◆ **YOUR ASSIGNMENT**
For this exercise, transcribe every line of the material exactly and skip the pictures.

---------- MATERIAL SUPPLIED

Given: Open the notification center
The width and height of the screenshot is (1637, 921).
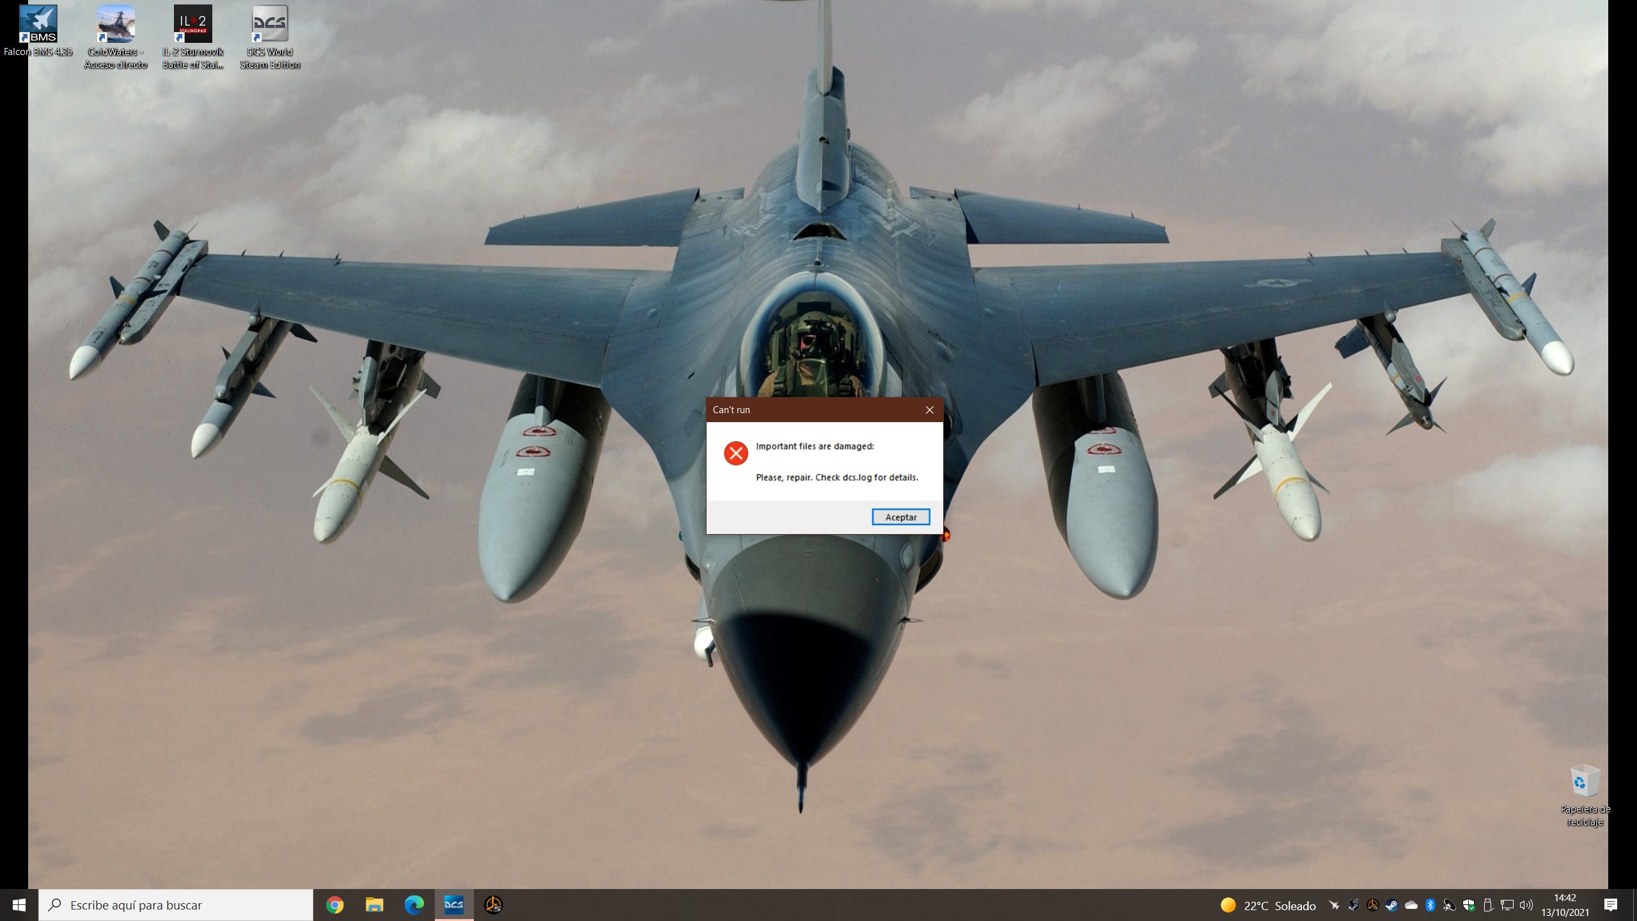Looking at the screenshot, I should point(1611,905).
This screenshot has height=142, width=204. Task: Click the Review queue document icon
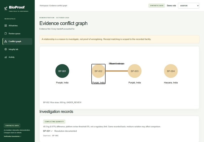(6, 33)
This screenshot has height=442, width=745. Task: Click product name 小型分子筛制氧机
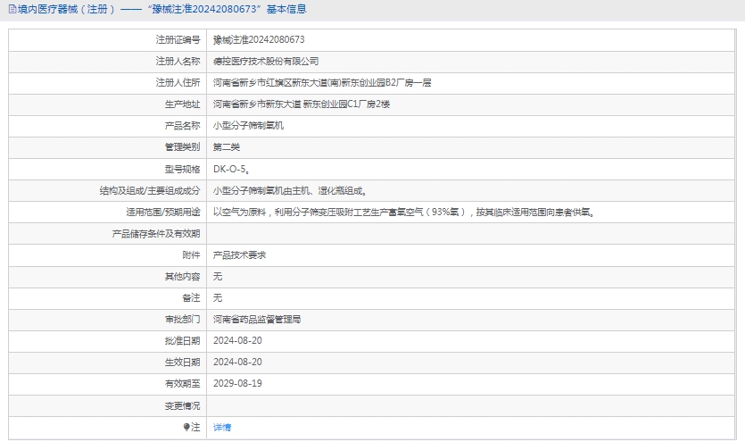point(248,126)
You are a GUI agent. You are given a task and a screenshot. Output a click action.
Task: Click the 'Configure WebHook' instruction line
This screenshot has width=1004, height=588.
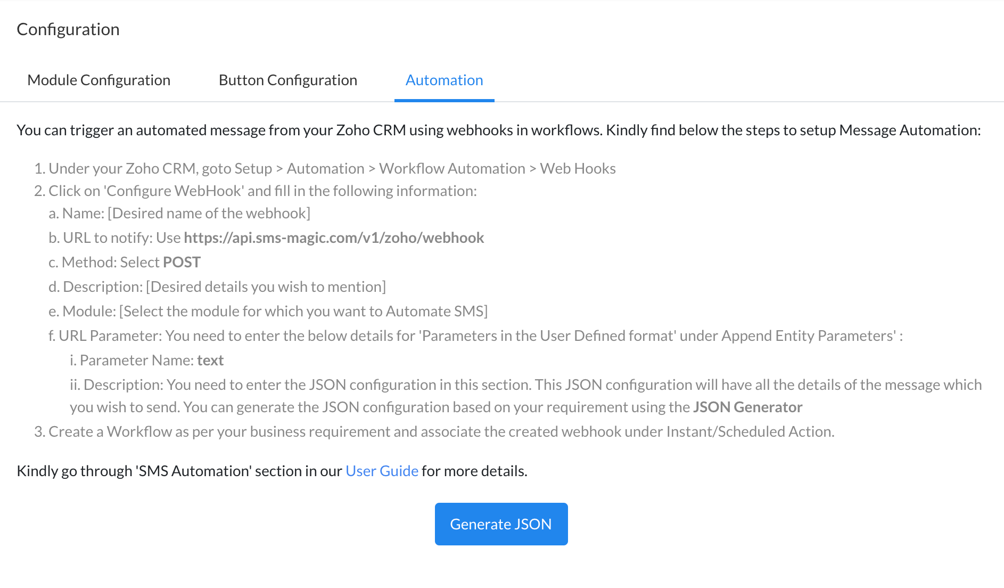tap(256, 191)
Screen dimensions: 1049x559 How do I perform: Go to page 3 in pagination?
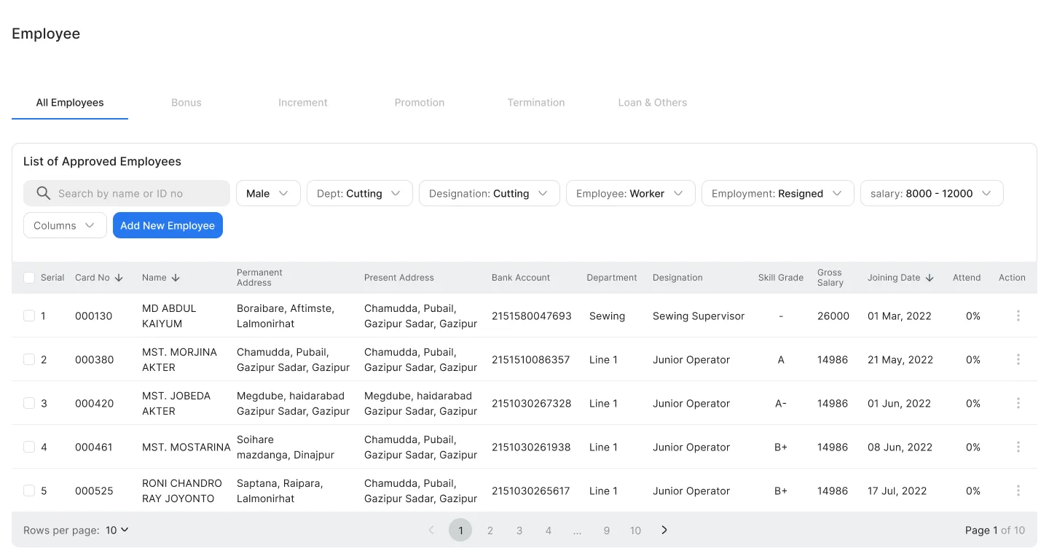tap(519, 531)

--------------------

◆ **ANSWER BELOW**
Given: Open the notification center
The width and height of the screenshot is (1637, 921).
Looking at the screenshot, I should point(1611,905).
This screenshot has height=142, width=204. Task: Click the Review queue document icon
(6, 33)
This screenshot has height=442, width=745. Task: Click product name 小型分子筛制氧机
point(248,126)
You are a GUI agent. You are given a task and a screenshot. Output a click action.
Task: Click the 'Configure WebHook' instruction line
This screenshot has width=1004, height=588.
tap(256, 191)
Screen dimensions: 1049x559 How do I perform: Go to page 3 in pagination?
tap(519, 531)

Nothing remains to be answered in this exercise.